This emerging impediment has spurred interest and research into edge learning, a distributed and collaborative paradigm, where AI models are trained closer to, or on, the devices where data originates. While promising, edge learning faces obstacles to overcome before attaining widespread adoption.
Part I of this dissertation addresses the first obstacle, the ability of participating devices, known as edge devices, to learn AI models. Edge devices lack access to large memory and computational power sources that are common in traditional, centralized settings. To solve these issues, Part I proposes: (i) an asynchronous decentralized edge-learning algorithm that removes the training-time dependence on the slowest device, improving training speed, (ii) a locality-sensitive hashing framework that allows devices, with the help of a server, to train a large-scale AI model without storing the entire model, and (iii) a compressed-sensing algorithm that shrinks the size of both training data and AI models, with minimal performance degradation, while improving training and inference runtime.
Part II of this dissertation addresses the second obstacle, the inability to successfully deploy both fair collaborative edge-learning frameworks and safely trained, compliant AI models.

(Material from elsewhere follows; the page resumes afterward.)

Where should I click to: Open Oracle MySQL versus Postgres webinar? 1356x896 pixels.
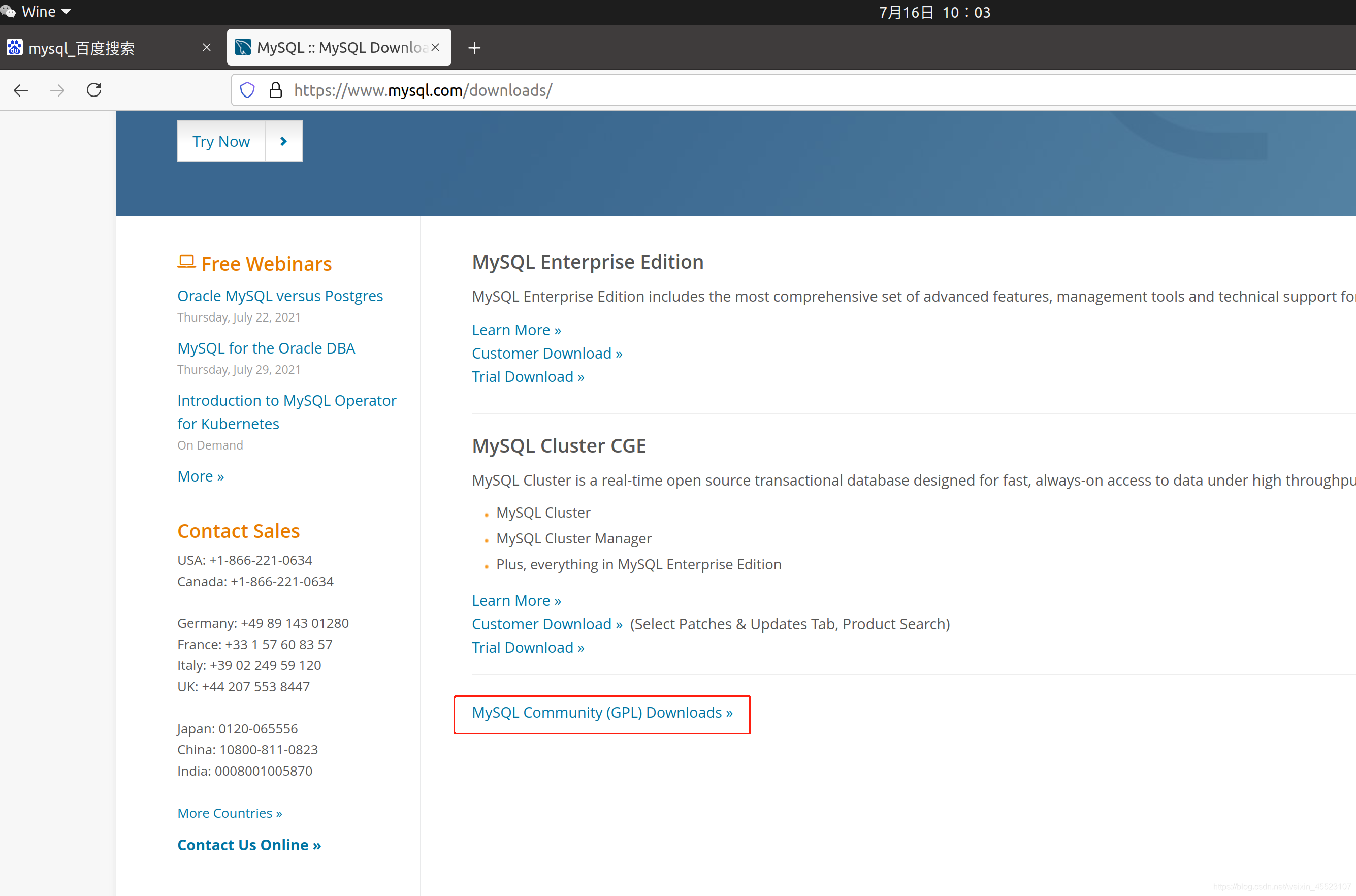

Current edge-learning frameworks lack incentives. Thus, edge-learning participants may not always be incentivized to act in accordance with how the designee intended their frameworks to function, resulting in unfair and unintended outcomes. To solve these issues, Part II proposes: (i) two separate mechanisms to eliminate device free riding, one to incentivize device truthfulness when reporting information to a central server and a second to incentivize greater training contribution than by training alone, and (ii) a rigorous framework for AI regulation that incentivizes devices to both deploy compliant models and participate in the regulation process.